If the output was not desirable.

That all being said, its the newest workflow, will take a look and see if it can be made to work even better. Maybe some latent guiding nodes or something

Also color matching node is "dumb" so it takes the whole image. In your examples the green is very strong (background). It will make everything a shade of green likely
So it might not be a node for that particular video at least, and best be turned off

A little test run with no color matching turned on, and single pass... seems to hold up pretty well. Ideally this type of workflows should run at single-pass

But its the 2 pass workflow that's probably the challenge, as 2 samplers introduce new details (and colors).
Will test a bit with 2-pass if it can be made to be more smooth

Yep, second pass ruins it. Keep it as single. Also best to use a video editor when using this workflow.

Edit and cut the last 5 seconds of the recently created video and continue from that for a new generated video. Merge/Join a 5 second talking part from the original video and add it at the front of that newly cut 5 second video beforehand to keep the voice. Once that's done, edit the new longer video and remove the 5 second talking part at the beginning and merge the rest with the first edited video.

Can all be done easily through a freeware program like avidemux. It doesn't take long.
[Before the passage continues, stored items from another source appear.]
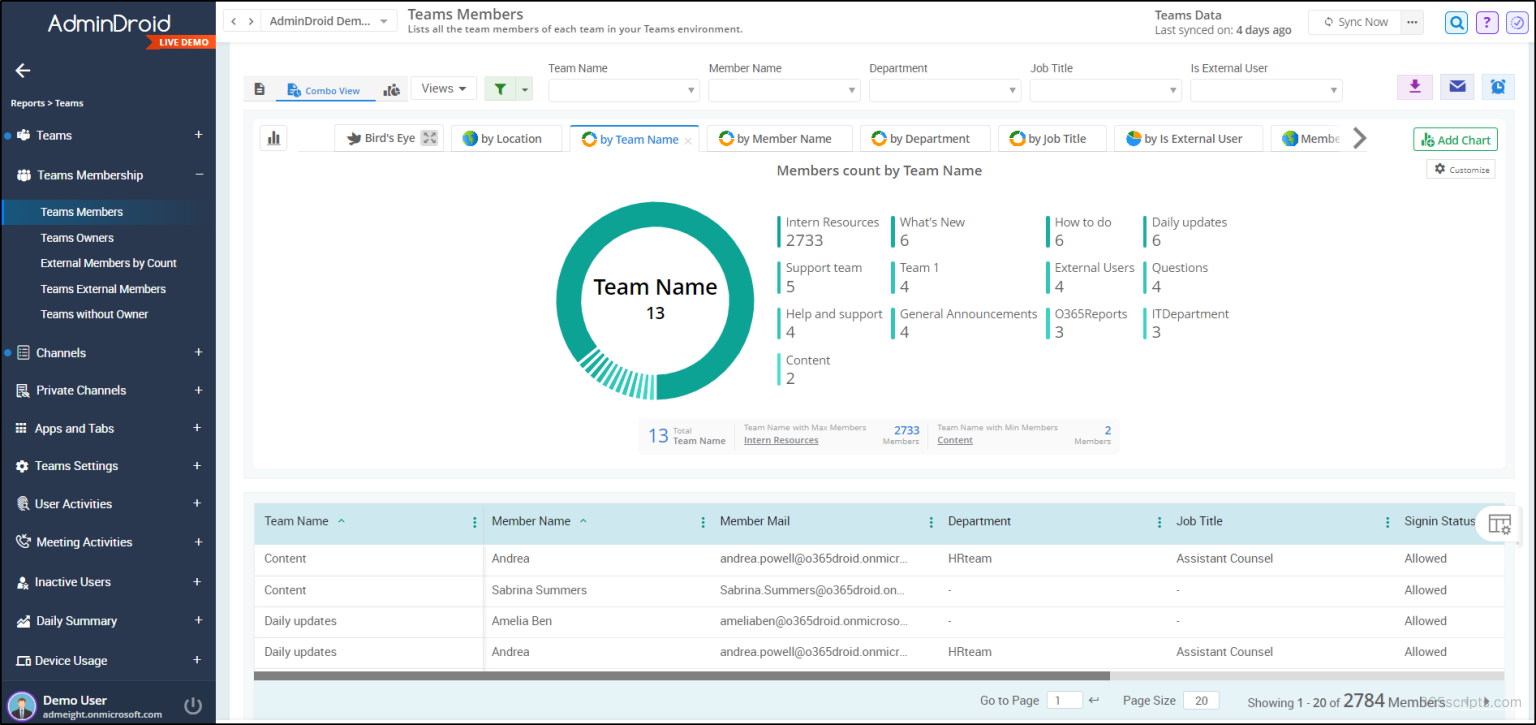1536x725 pixels.
Task: Click the chart list icon beside chart tabs
Action: pyautogui.click(x=273, y=137)
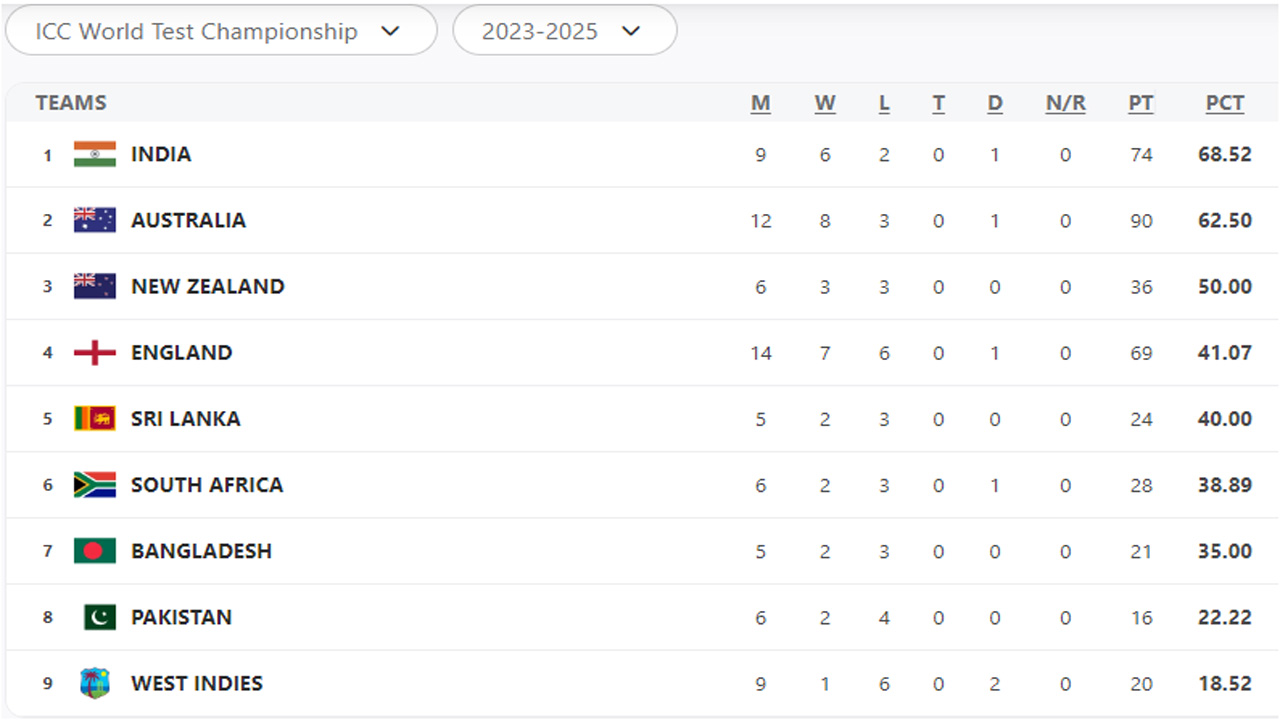Select the INDIA team name
1280x720 pixels.
[x=161, y=154]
Seems to be the only way as far as I'm aware to make really long videos without loosing character or voice.

Stick with the single extend workflow. Don't use the multi extend. Unfortunately that one works horribly and will mess up the characters and audio.

Also use the new OmniNFT lora and the Licon-VBVR-I2V-Video Reasoning390K-R32 lora and have them set at 1 strength. These are needed in order to actually follow the new prompt. I found not using them in this workflow makes the character just stand there like an idiot and not do anything.

Also, make certain the reference setting in this workflow at the bottom is not set higher then the added video or it will not transition properly. Setting it higher then the video length will cause it to skip/cut scene. To keep a smooth transition between the old and new, set it 1 second below your added video.

Something else to keep in mind, the lower your reference number is, the faster the generation will be. Useful if the talking takes place near the end of the video. You don't need to make the reference as long if that is the case.

Works great in single-pass and thats really the mode for such a wf.
Its nice for something quick and easy ...

For more serious video editing, using external editor, and doing one by one extension is better.
That way you can do each extended part over and over until you get the one you like... and keep going from there

Thanks for all the comments, I've been busy with other things so I havent been able to refocus on this, but I should have some time this upcoming week. :)

Yep, second pass ruins it. Keep it as single. Also best to use a video editor when using this workflow.

Edit and cut the last 5 seconds of the recently created video and continue from that for a new generated video. Merge/Join a 5 second talking part from the original video and add it at the front of that newly cut 5 second video beforehand to keep the voice. Once that's done, edit the new longer video and remove the 5 second talking part at the beginning and merge the rest with the first edited video.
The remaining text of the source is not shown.